CAB raids on tech firm in Dublin

The Criminal Assets Bureau has frozen more than $500,000 (€406,000) in two bank accounts linked to an international tech company that allegedly created encrypted smartphones used by some of the world’s top crime bosses.

In its operation targeting Phantom Secure Technology, CAB carried out three searches of professional offices in Dublin on Tuesday.

This followed the freezing last Thursday of two bank accounts linked to the company, which contained over $500,000.

CAB served orders on a number of financial institutions aimed at revealing the source and scale of transactions going through these accounts since the company set up in Ireland in 2011.

Sources said it was “too early” to estimate how much money was moved through the accounts, frozen under the Criminal Justice (Money Laundering and Terrorist Financing) Act 2010.

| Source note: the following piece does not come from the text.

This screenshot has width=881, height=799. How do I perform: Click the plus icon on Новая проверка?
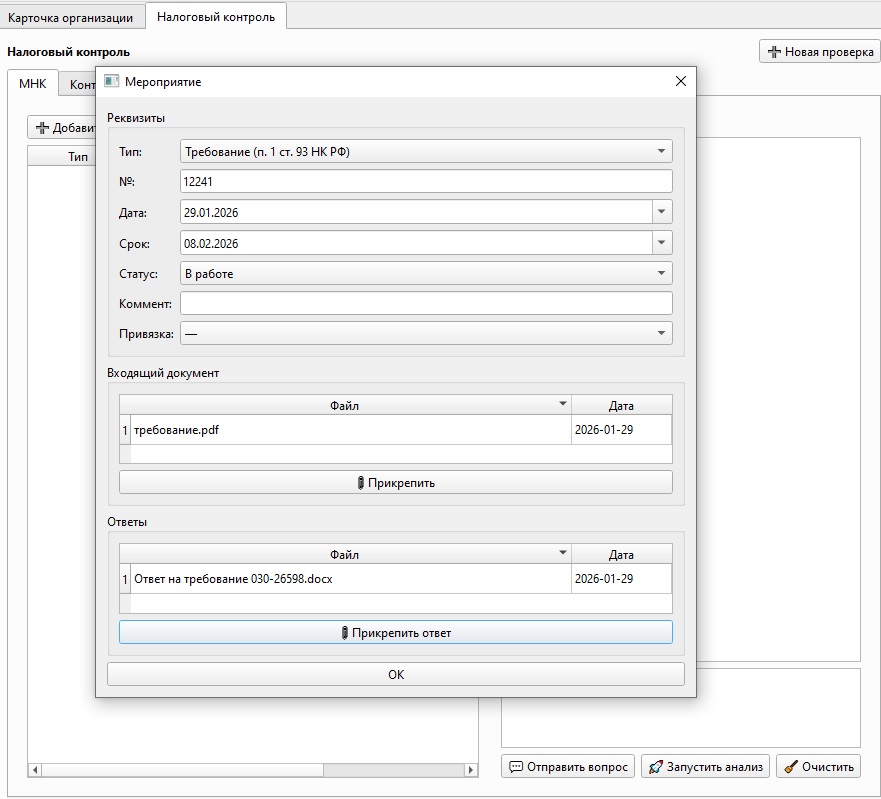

The boss of the Canada-based Phantom Secure was indicted in the US last week.

FBI documentation claims that based on reports from police in Canada, Australia, and the US that bank accounts and corporate ownership filings in Canada, Singapore, and Hong Kong show that Phantom Secure generated “tens of millions of dollars in revenue by facilitating the crimes of transnational criminal organisations and protecting these organisations from detection by law enforcement”.

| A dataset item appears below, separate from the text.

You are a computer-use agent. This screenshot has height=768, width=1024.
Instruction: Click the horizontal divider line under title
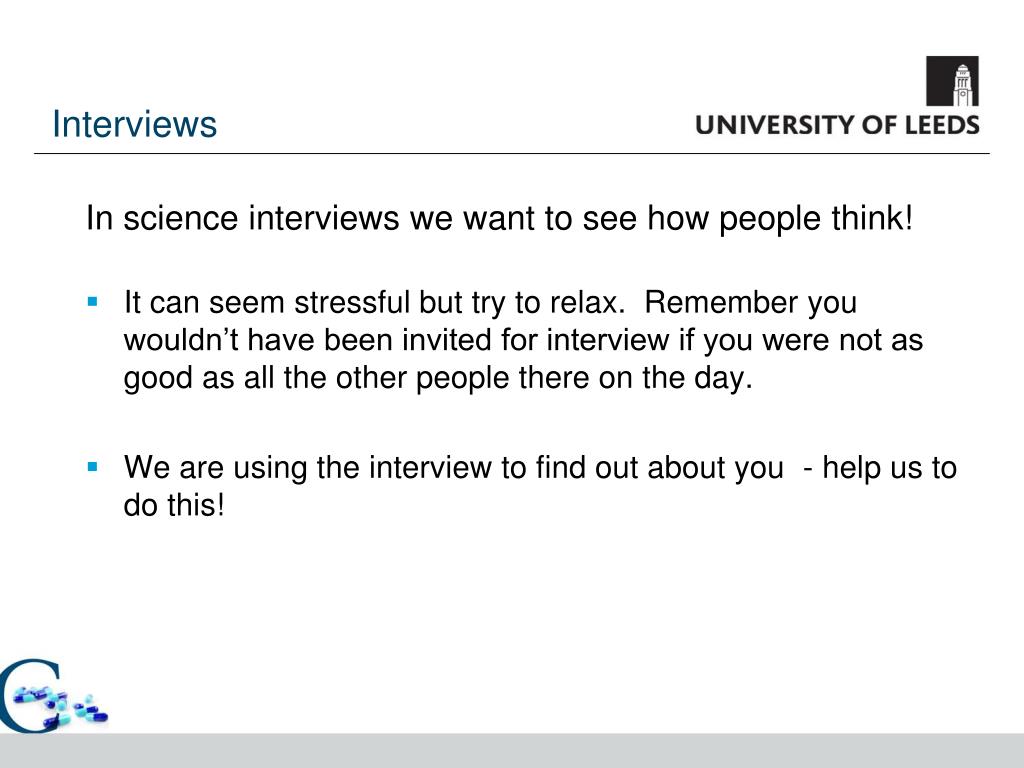(x=512, y=153)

As part of a FBI investigation, CAB officers raided the offices of Phantom Secure Technology at an address near Dublin’s Ormond Quay. This in turn led to two other searches.

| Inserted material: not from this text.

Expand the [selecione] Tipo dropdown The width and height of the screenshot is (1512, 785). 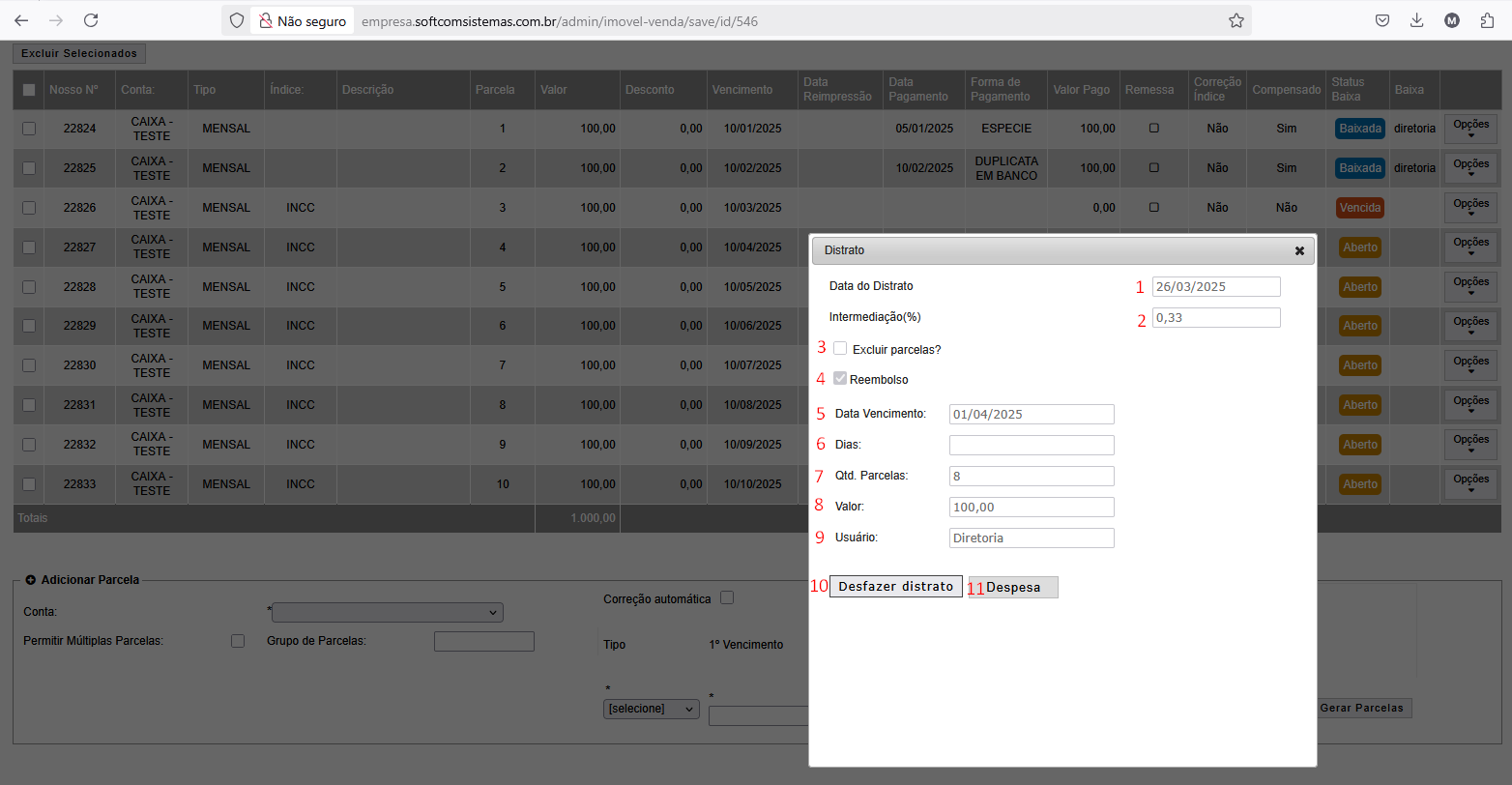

The company is a subsidiary of a Canadian company, Phantom Secure, run by Vincent Ramos, who was arrested in the US on March 7 and charged with racketeering. Mr Ramos was listed as a director of the Irish subsidiary. Four of his associates abroad are also being sought.

Phantom Secure provided modified Blackberry devices to clients which allegedly included international drug traffickers and other organised crime elements.

International gangs that were clients of the company include the notorious Sinaloa Cartel in Mexico.

Sources here said they had no reason to suspect Irish organised crime groups were clients of the company.

The raid on Dublin followed raids in the company’s offices across the US, in Canada, and Australia. The operation was led by the FBI after a long investigation.

Clients were provided with smartphones which had all the typical functionality of calling, texting, internet, and GPS removed. Instead an encrypted email system was installed which ensured complete privacy and insulation from any law enforcement investigations.

The system also allegedly was set up to ensure that if clients were arrested, all the data accumulated on the encrypted emails would be destroyed by Phantom Secure.

FBI estimate the company charged between $2,000-$3,000 per six-month subscription. Customers were only taken on if an existing client could vouch for them.

In Australia, use of the devices are being linked to at least two gangland-style murders in recent years.

Phantom Secure Technology originally operated out of an address in Dublin 7. For the last two years, it has been located in rented offices near Ormond Quay. A few years ago it advertised jobs for its Dublin operation, including for a software engineer.

According to security sources, there were no company personnel present when the office was raided and no arrests were made. 

It is understood that no staff or employees attended at the office for some weeks. It is not alleged that anyone linked to the company here knew anything about these activities.

The international operation has effectively been shut down since the FBI and other law enforcement raids earlier this month.

Speaking after Ramos’s arrest, FBI agent Nicholas Cheviron told Australian TV channel ABC: “We learned that these phones have been used to coordinate drug trafficking, murders, assaults and money laundering”.